* _ABOUT THIS EXERCISE_: Work out the count of lines in the material where the string "profile" shows up, and reply with it alone.

* _DATASET RECORDS_:

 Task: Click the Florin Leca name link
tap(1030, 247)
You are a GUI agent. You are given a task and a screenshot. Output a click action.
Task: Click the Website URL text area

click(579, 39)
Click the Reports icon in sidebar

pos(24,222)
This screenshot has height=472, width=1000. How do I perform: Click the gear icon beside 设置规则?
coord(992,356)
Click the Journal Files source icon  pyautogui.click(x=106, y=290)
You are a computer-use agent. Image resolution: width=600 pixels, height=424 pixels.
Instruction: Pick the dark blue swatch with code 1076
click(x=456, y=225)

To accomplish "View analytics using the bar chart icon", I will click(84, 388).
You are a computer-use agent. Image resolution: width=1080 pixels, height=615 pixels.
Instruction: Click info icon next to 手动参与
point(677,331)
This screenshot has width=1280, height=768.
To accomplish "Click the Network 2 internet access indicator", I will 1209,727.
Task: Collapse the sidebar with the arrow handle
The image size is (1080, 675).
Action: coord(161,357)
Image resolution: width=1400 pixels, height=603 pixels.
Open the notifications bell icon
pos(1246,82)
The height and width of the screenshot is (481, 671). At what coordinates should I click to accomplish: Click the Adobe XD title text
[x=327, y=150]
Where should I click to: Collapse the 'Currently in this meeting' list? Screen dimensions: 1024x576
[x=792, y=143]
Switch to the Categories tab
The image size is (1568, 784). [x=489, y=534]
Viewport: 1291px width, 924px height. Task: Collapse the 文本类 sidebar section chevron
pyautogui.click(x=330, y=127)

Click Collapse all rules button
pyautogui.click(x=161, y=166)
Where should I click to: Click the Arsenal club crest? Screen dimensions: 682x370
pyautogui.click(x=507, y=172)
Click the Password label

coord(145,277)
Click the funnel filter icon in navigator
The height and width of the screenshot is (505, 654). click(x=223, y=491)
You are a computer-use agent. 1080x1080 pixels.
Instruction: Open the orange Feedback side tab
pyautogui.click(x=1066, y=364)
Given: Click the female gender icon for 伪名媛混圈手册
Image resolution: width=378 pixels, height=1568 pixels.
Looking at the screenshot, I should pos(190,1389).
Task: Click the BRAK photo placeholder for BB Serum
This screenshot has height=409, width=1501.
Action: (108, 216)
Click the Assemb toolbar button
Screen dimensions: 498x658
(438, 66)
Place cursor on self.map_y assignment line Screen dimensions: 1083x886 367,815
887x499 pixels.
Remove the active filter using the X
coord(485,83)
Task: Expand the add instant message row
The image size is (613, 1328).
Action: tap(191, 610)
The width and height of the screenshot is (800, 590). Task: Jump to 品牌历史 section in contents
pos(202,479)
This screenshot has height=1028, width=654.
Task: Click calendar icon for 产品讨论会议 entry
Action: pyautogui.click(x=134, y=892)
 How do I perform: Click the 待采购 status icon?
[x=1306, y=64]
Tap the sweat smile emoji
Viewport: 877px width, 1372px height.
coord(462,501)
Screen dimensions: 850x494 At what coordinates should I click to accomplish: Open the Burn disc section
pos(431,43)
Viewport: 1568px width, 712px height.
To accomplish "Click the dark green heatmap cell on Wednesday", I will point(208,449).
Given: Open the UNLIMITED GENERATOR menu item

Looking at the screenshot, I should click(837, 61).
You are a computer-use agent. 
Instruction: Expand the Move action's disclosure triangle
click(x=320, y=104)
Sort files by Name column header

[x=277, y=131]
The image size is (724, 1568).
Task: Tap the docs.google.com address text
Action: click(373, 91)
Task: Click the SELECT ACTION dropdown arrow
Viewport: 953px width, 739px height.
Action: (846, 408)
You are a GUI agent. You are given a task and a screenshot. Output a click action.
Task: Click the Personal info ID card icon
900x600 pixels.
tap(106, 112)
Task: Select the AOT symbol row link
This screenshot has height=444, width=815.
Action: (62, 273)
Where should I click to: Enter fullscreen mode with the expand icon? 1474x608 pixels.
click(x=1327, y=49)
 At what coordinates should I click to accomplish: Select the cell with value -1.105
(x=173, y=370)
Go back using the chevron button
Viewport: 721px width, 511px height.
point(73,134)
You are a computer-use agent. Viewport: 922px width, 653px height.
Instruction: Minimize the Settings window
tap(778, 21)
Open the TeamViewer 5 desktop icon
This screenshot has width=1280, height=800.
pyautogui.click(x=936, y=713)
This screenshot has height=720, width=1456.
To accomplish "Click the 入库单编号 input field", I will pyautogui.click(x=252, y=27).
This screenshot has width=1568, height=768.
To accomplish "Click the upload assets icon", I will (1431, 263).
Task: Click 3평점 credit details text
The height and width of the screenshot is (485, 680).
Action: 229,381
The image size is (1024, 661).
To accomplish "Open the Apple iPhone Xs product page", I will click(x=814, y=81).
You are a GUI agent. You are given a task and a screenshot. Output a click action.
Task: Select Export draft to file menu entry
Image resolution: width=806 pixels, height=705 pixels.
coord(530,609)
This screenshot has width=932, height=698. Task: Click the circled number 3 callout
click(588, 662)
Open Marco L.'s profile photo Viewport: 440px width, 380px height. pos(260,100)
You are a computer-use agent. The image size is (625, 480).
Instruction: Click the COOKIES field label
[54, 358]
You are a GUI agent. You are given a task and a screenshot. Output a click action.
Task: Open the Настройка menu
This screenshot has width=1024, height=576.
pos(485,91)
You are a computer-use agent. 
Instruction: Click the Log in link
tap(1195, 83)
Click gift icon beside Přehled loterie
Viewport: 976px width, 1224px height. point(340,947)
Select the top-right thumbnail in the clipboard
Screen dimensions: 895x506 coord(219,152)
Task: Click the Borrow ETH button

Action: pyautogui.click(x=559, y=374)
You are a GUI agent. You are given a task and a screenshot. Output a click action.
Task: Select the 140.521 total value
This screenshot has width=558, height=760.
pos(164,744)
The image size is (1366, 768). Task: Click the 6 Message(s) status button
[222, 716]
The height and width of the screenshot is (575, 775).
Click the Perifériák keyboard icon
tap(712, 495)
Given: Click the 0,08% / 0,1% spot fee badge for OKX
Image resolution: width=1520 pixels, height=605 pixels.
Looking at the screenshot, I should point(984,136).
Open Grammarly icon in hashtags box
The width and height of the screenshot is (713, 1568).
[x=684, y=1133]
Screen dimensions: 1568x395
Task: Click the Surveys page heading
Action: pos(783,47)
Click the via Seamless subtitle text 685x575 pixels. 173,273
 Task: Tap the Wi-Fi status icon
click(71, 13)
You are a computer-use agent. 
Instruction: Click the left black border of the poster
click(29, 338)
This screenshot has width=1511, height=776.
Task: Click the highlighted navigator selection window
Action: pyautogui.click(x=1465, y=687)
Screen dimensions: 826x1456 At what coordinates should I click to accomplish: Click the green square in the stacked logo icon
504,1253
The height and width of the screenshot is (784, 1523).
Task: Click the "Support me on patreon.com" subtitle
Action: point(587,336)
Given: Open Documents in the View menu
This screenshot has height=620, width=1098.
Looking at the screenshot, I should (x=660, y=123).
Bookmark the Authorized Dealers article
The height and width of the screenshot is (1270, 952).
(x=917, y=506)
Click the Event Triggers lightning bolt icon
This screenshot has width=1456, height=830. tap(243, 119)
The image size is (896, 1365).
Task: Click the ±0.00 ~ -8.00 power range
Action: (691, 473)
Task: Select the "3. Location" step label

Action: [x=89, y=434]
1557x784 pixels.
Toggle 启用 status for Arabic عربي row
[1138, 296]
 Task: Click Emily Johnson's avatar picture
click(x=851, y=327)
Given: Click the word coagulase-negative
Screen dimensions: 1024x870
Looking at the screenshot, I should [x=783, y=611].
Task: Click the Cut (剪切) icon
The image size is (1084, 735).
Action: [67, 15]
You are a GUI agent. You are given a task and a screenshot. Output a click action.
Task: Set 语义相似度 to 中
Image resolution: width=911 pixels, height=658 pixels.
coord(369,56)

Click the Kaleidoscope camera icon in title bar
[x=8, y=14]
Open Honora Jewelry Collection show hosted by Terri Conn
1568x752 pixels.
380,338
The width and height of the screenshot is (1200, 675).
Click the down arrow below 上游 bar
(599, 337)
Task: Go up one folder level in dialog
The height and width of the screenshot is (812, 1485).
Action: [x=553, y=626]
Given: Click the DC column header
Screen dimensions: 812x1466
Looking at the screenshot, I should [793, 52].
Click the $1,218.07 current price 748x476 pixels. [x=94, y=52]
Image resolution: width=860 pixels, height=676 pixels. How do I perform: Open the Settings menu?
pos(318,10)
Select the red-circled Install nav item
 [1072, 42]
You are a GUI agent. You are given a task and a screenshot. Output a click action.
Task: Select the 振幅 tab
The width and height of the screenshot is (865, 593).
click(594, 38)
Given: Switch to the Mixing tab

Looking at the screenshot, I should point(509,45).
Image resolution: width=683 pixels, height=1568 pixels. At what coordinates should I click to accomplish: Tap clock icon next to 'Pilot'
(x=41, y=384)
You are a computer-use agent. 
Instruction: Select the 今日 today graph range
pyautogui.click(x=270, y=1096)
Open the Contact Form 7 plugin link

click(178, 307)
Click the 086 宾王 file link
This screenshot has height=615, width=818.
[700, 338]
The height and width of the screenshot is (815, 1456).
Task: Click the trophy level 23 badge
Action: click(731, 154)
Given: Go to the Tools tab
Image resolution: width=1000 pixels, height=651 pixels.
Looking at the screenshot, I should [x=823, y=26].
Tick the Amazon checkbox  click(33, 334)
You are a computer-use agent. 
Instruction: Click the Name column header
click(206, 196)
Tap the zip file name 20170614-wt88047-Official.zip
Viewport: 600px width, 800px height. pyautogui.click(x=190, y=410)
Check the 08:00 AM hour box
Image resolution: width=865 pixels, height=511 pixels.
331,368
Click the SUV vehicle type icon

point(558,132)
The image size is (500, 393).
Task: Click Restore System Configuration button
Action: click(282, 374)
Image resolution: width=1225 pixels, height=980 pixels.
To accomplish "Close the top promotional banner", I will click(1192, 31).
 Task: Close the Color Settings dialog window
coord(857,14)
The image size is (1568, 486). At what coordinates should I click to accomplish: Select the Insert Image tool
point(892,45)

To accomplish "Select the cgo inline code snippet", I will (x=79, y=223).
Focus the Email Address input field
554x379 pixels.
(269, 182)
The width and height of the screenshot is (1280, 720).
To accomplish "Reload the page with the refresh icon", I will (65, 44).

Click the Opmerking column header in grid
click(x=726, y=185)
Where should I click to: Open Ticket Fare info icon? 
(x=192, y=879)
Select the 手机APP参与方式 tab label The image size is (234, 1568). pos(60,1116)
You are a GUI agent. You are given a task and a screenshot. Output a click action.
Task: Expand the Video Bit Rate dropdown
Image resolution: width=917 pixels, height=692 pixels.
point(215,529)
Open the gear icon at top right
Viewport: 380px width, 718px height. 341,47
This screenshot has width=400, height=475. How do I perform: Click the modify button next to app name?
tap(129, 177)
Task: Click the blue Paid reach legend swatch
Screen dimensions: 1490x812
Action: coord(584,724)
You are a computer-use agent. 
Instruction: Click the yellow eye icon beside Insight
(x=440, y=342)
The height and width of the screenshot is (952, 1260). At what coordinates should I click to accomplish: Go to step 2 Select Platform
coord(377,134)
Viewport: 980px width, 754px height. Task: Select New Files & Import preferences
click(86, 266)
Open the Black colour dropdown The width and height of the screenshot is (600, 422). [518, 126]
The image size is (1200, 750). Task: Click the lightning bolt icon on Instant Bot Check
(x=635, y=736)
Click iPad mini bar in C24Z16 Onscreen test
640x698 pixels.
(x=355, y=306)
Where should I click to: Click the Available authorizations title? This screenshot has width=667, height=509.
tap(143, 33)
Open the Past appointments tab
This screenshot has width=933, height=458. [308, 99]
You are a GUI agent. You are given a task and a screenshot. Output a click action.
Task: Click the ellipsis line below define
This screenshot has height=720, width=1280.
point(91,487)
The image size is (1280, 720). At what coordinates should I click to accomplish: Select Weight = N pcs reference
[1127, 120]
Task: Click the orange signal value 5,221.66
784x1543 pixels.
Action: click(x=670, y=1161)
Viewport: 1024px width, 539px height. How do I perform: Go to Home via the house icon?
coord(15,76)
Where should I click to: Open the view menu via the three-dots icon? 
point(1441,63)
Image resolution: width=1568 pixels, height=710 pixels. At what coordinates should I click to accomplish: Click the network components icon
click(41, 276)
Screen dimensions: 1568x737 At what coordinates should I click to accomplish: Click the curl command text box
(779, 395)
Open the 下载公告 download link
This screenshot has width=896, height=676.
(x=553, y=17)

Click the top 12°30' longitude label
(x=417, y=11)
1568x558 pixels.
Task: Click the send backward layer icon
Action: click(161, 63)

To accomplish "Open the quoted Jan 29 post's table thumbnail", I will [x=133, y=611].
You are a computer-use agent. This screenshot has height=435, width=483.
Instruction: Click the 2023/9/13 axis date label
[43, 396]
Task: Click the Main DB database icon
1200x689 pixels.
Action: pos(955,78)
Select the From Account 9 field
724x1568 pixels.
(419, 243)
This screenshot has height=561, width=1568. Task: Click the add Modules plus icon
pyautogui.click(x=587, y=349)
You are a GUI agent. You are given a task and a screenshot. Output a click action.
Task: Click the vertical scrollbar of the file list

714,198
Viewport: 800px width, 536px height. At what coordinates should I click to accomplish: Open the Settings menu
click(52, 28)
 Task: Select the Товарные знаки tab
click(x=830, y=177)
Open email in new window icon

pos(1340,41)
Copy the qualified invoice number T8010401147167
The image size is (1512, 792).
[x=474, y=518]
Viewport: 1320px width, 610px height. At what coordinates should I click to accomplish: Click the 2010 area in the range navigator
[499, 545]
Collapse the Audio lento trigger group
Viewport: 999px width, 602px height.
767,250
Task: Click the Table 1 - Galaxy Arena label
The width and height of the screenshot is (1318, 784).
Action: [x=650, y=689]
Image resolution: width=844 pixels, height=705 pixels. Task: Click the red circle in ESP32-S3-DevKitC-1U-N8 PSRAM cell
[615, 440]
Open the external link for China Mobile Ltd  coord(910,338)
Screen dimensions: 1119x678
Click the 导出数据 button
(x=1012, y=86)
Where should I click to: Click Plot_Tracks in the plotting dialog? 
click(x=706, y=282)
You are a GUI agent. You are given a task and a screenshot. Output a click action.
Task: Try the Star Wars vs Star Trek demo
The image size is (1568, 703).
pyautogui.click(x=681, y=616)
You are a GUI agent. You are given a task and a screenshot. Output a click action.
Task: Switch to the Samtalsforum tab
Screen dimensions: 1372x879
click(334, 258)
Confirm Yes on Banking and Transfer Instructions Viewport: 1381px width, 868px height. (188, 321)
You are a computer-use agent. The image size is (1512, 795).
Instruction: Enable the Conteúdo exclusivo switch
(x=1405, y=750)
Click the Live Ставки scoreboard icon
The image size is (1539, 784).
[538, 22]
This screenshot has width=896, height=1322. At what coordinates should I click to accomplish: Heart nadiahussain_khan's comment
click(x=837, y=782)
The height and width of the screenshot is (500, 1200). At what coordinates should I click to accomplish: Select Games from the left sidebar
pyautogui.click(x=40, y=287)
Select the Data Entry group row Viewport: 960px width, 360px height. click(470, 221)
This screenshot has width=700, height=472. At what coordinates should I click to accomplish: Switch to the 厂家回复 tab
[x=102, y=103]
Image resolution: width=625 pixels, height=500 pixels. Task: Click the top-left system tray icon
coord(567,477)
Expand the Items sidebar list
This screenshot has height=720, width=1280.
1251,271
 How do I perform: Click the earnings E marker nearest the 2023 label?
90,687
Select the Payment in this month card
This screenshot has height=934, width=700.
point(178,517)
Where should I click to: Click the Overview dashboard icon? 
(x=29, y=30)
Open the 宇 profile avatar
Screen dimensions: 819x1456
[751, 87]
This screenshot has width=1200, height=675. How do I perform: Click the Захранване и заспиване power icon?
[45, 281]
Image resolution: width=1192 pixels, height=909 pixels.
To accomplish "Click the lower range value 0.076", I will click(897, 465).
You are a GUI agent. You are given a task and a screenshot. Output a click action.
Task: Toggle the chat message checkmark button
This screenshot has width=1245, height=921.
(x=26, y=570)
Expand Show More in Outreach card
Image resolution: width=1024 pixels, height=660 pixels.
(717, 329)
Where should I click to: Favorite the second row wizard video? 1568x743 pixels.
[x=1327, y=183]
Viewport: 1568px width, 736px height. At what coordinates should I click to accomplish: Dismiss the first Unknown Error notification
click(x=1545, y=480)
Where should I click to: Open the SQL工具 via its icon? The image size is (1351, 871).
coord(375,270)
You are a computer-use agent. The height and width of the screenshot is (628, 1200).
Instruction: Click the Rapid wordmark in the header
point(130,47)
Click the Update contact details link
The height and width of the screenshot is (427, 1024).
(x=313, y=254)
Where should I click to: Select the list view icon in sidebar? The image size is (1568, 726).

* _EXPECTED OUTPUT_: 2